Loose-limbed, rowdy, outrageous, and unsettling, Wild Tales is a mad, madly hysterical banquet of bad behaviour; a rude, scabrous, and welcome shot of mischief; and a feral, cathartic exorcism of the frustrations of contemporary life. Spring-loaded with ironic twist endings, it’s enormous fun.
The violence woven into everyday encounters drive people to cede to the undeniable pleasure of losing control. Harmless, if virile, road rage leads to vehicular destruction and a seatbelt hanging. A fatal hit-and-run turns into a multimillion-dollar conspiracy. A restaurant visit results in an assassination attempt. A series of parking tickets prompts an explosion. A lover’s betrayal causes wedding reception breakdown. Vulnerable in the face of a reality that dissolves and becomes unpredictable, the characters of Wild Tales cross and recross the thin line that divides civilization and barbarism.

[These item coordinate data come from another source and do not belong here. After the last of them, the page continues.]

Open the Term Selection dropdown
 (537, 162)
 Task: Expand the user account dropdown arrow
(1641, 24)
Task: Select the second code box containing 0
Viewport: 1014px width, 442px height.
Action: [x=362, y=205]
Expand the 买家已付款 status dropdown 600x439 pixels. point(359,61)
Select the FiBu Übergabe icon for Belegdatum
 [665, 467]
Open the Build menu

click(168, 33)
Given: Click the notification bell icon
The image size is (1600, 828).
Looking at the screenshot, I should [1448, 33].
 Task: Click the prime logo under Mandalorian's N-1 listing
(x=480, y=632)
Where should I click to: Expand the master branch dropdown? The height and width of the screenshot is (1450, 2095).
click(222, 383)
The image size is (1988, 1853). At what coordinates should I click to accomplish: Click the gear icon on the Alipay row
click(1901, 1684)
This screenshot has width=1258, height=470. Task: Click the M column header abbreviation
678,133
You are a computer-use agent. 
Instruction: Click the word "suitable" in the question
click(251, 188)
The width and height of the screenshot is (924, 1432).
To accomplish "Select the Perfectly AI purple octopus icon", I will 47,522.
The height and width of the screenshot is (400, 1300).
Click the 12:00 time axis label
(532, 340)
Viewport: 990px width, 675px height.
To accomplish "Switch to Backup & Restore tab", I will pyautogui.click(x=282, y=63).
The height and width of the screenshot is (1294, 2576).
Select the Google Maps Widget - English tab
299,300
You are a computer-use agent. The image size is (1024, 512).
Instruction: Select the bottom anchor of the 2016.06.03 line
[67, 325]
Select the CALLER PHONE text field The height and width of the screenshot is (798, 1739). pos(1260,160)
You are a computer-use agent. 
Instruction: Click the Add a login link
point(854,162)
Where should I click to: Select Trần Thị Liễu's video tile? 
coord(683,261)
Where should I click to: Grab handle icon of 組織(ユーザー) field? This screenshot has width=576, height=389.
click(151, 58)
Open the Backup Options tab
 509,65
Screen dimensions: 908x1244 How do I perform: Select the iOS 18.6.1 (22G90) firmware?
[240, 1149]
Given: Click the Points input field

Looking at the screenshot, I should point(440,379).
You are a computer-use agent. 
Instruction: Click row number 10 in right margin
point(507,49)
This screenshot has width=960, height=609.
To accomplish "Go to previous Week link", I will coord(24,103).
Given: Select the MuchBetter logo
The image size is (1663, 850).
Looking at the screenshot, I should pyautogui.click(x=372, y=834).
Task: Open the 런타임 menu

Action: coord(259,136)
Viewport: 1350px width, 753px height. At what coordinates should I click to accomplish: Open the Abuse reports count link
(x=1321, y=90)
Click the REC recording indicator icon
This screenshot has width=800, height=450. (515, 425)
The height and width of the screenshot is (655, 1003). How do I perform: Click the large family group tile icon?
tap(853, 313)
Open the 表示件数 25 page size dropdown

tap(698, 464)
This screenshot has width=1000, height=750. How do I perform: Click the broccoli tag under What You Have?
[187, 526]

Literally translated from the original Spanish as “Savage Stories,” Wild Tales is a quite brilliant black comedy will make you laugh and drive you crazy. Of the six standalone shorts on offer, three are excellent and two are decent, but every one lives up to that title. Grudges, minor insults, and found-out flirtations lead to chaos and murder on a cataclysmic scale. Delightfully deranged and wickedly hilarious, Wild Tales is a subversive, satirical collection of vignettes that coalesce around the central theme of revenge, wielding humour and horror in equal measure.
With Wild Tales, Argentinian writer-director Damián Szifron (Bottom of the Sea, On Probation) announces himself as a talented molecular mix of Tarantino, Rodriguez, and Almodóvar (a producer here). Szifron opens a window onto other people’s worst impulses rather than providing a mirror reflecting our own. Sugarcoating gratuitous violence with lethal doses of humour, he graphically illustrates what happens when the stress of 21st-century living causes regular citizens to “go postal.”
The anthology rarely feels mechanical, adhering to an internal logic that makes each punchline land with a satisfying burst of glee. Szifron has cannily structured the six stories using running time and general quality as his organizational criteria: the best segments serve as bookends. But despite the significant range of success, Wild Tales is an exemplary example of how to combine multiple tales in a coherent, complementary, and exhilarating manner. They are variations on the theme of outrage, the world’s most fashionable and contagious emotion.
Wild Tales has a surly attitude, a scathing wit, and a fresh directing voice in Szifron. Because he locks into the weirdness of the moment, stacking coincidences and playing puzzles in the background, the ratio of laughter to mayhem remains high despite the mounting pile of corpses. For something so mostly believable, Wild Tales is also surreal, bearing a resemblance to the likes of British sketch show The League of Gentleman. Indeed, it’s a unique storytelling endeavour that attempts to be laughably absurd and profoundly tragic. Even the music choices are pulpishly diverting and unexpectedly left-field.
The point of Wild Tales is blunt and reductive, and not an original thesis: Rational humans can transform, in an instant, into blindingly destructive forces of nature. The themes of corruption and distrust and disgust with bureaucracy are well-tread ground, but as sources of cinematic fodder, they’re scarily and friskily entertaining. And no matter how conventional, watching how much people are willing to spite themselves in order to take down perceived enemies has a perverse appeal.
Dignity and propriety shut down automatically in the face of anger, exasperation, or the lure of a quick buck (or a fortune). Wild Tales is interested in the methods of calculated mass dehumanization that are hidden beneath the practices of social institutions, the kind that explode in spectacular fashion after a put-upon soul is screwed over too many times. Tinged with class consciousness and shadowed by the fallacy that revenge is ultimately empowering, Wild Tales isn’t healthy or edifying, but like Kill Bill or Oldboy, it feels damn good.
Over-the-top and anxiety-producing, Wild Tales is ferocious, funny, and insanely electrifying, rocketing along with sleek, amoral charm. While revenge is a dish best served cold, Szifron argues that payback is more satisfying when it’s doled out in fiery, bloody, and outlandish doses. If you’re a citizen of the world, your jaw will drop, your head will shake, and you’ll marvel at the fertility of such imagination. It’s the very definition of a crowd-pleaser that’s out for blood.